Tanto este conflicto como la continua guerra en Yemen y la fricción continua entre Arabia Saudí e Irán, amenazan con desestabilizar aún más la región. Aun cuando Biden ha intentado restaurar la coherencia en su política hacia la zona, la contención frente a China se mantiene como el eje central de sus preocupaciones internacionales.
El esfuerzo de EU se redobla no sólo por la existencia de China como rival geopolítico, sino por el hecho de que Beijing pretende jugar un papel más importante en Oriente Medio. Prueba de esto son los lazos cada vez más estrechos que China forja con algunos países a través de su Iniciativa de la Franja y la Ruta, así como la consolidación de acuerdos de cooperación, como el acuerdo de inversión de 25 años con Irán. En el contexto actual, en que EU está de regreso y dispuesto a ejercer la parte de dominio geopolítico, que ha labrado críticamente, es pertinente lanzar la pregunta de cómo la creciente influencia china en la región afectará los intereses de Estados Unidos y otros actores.
Pareciera que los caminos de Washington se cruzan con los de Beijing, ambos actualmente ocupados (junto con el resto de los países del Consejo de Seguridad de la Organización de las Naciones Unidas y a Alemania) a revivir el acuerdo nuclear con Irán y que tiene como intención atenuar los riesgos regionales que Irán representa para la política hegemónica de Estados Unidos. En el documento que nutre este análisis, Annual Threat Assessment of the US Intelligence Community, se bosqueja la preocupación de Washington con Irán: “Irán presentará una amenaza continua a los EU y los intereses aliados en la región, toda vez que intenta erosionar la influencia estadunidense y apoyar a las poblaciones chiitas en el exterior, afianzar su influencia y proyectar su poder a los Estados vecinos.

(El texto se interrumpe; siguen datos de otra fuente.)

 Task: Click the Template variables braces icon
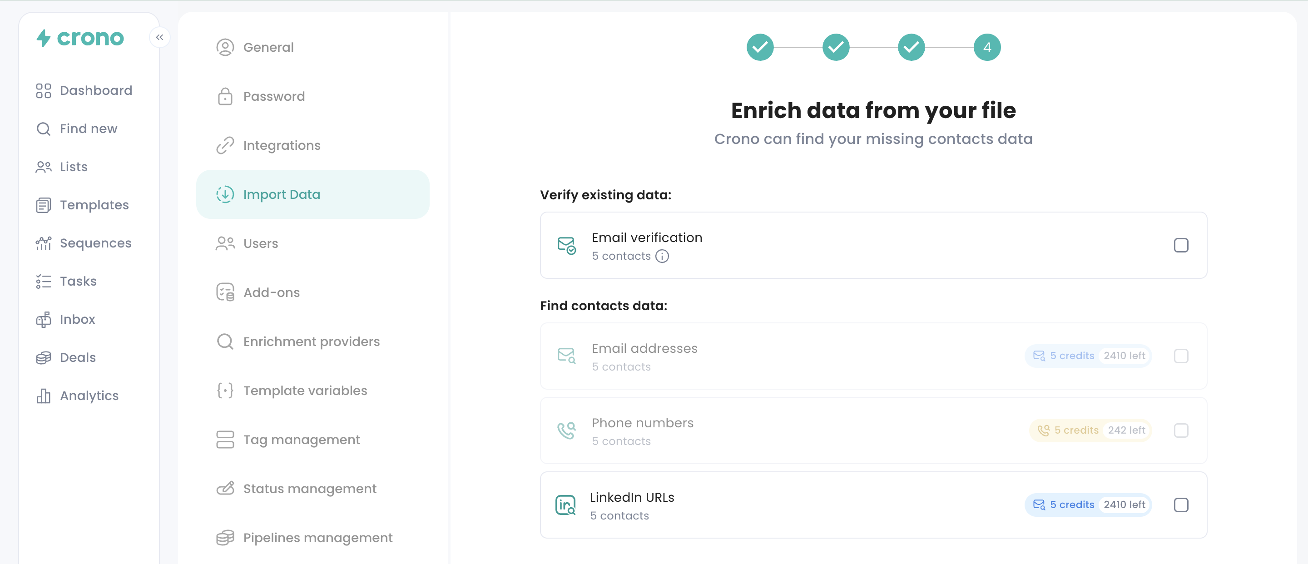(225, 390)
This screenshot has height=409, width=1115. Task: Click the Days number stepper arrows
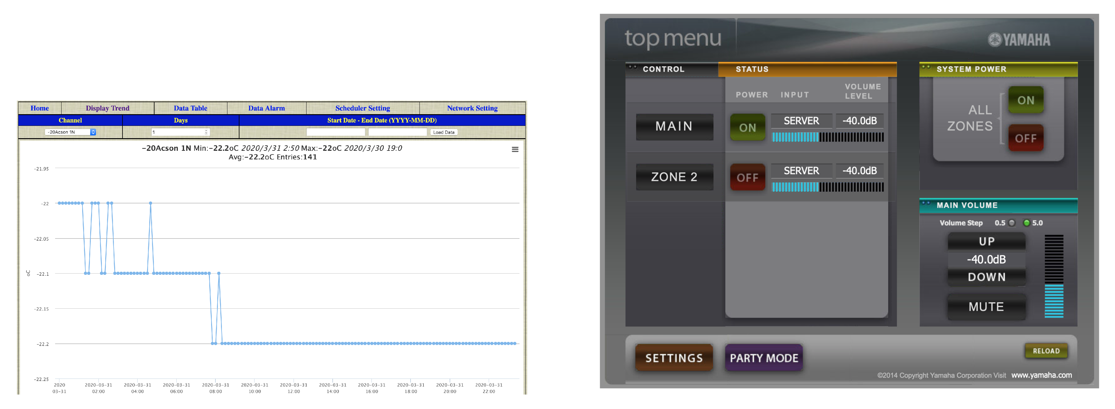206,132
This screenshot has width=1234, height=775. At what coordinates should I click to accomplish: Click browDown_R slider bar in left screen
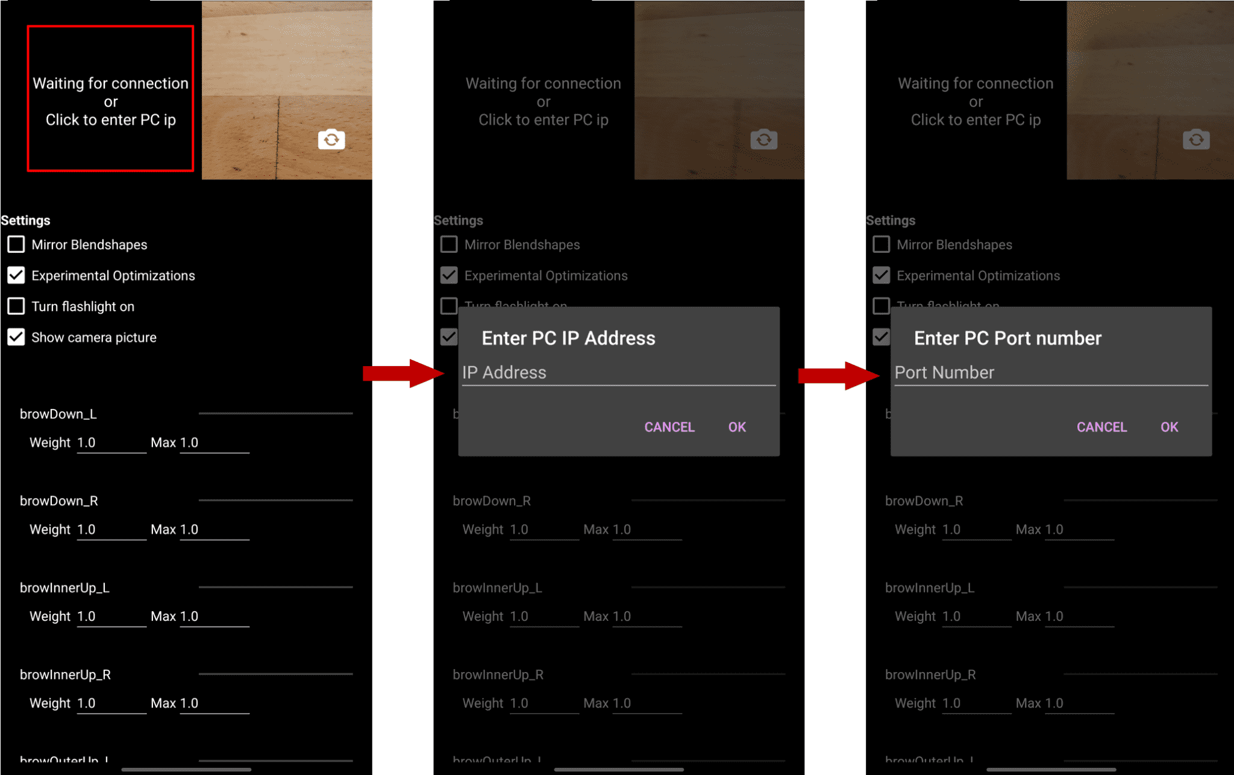tap(275, 500)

Aunque la deteriorada economía iraní y su pobre reputación regional presentan obstáculos para este objetivo, Teherán intentará una variedad de herramientas —diplomacia, expansión de su programa nuclear, ventas y adquisiciones militares (entre otros, a Hamás, en Palestina y Hezbollah, en Líbano)— para avanzar en sus objetivos. Estamos atentos a que Irán asuma riesgos que puedan escalar las tensiones y amenacen a Estados Unidos y los intereses de sus aliados en el próximo año”.
Hasta aquí la declaración acerca de la amenaza que representa Irán en términos político-militares. No es de extrañar la importancia que Biden le está dando a revivir el acuerdo nuclear. Reincorporar a Irán al mismo conduciría a disminuir, relativamente, la amenaza que Irán supone. Washington ya tiene en Netanyahu al chivo en cristalería que le está erosionando los precarios consensos en el partido demócrata y en el Congreso, en donde, por otro lado, parece empezar a gestarse un cambio de postura histórico en la política hacia Israel.

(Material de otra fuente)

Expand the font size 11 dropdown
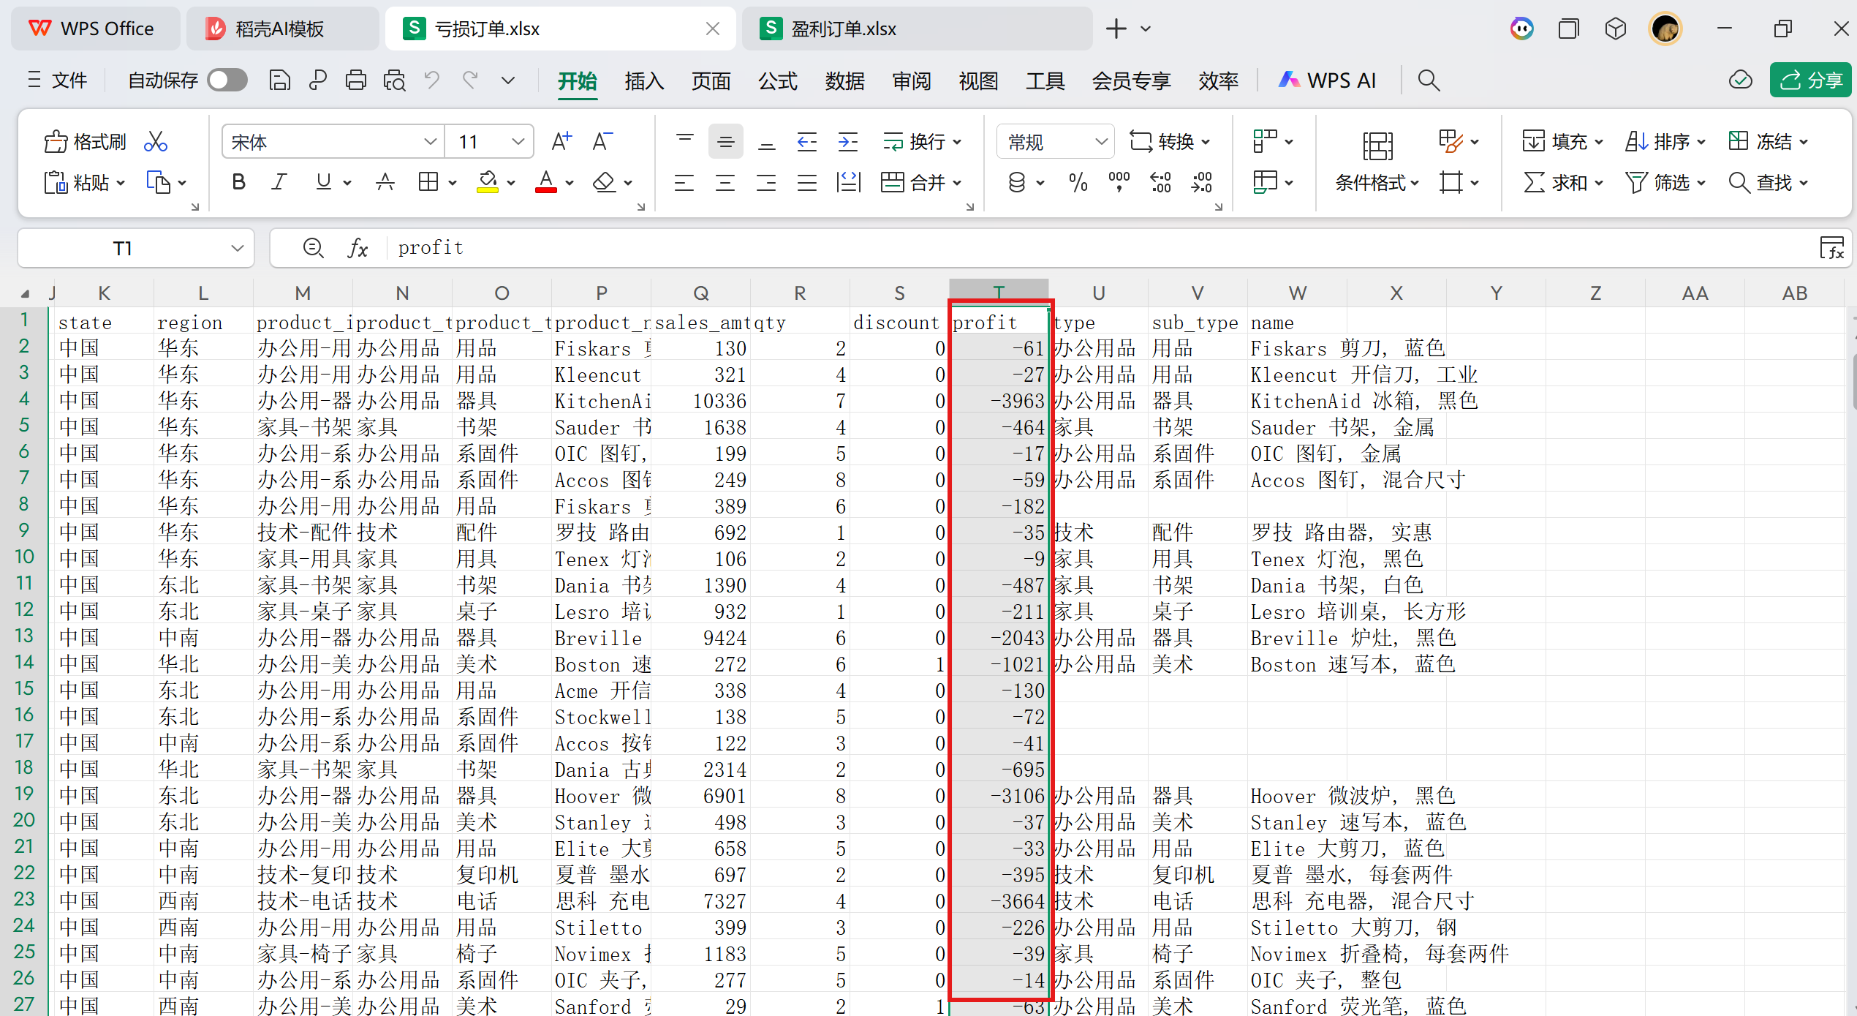Viewport: 1857px width, 1016px height. pyautogui.click(x=518, y=142)
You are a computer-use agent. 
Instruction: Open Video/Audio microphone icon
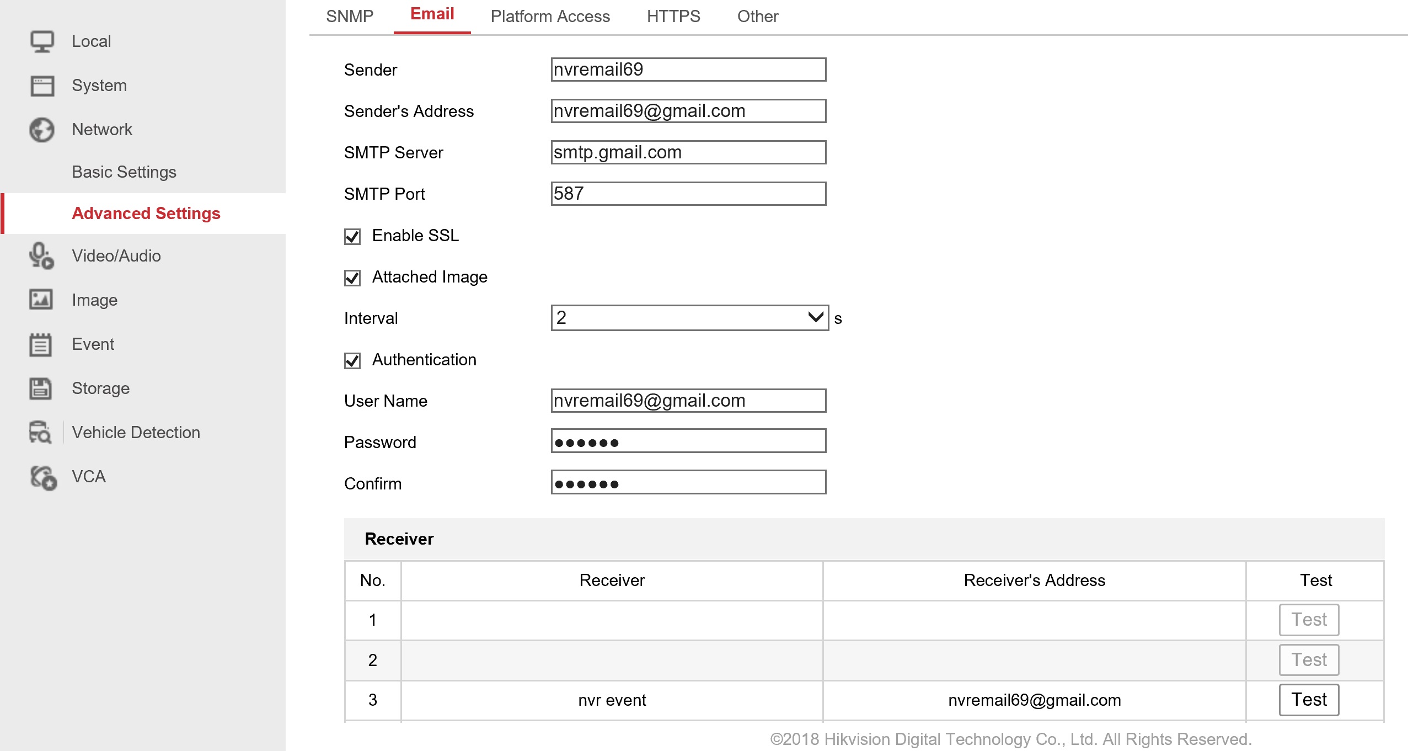point(42,256)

La saña y la presencia del expansionismo de un nacionalismo étnico de extrema derecha, al tratar la cuestión palestina, así como la embriaguez para-militar y ausencia total de estrategia política de Hamás, hace cada vez más urgente aplacar a Irán y evitarse padecer a otro elefante en la frágil antesala del conflicto.
Esta estrategia sería la más inteligente para lograr sentar a negociar a los principales actores del conflicto con el padrinazgo de Irán e Israel. Empero, un pacto nuclear exitoso en Irán tendrá que pasar por un cambio urgente en la política interna de Israel y esto incluye la salida de Netanyahu y sus halcones del poder.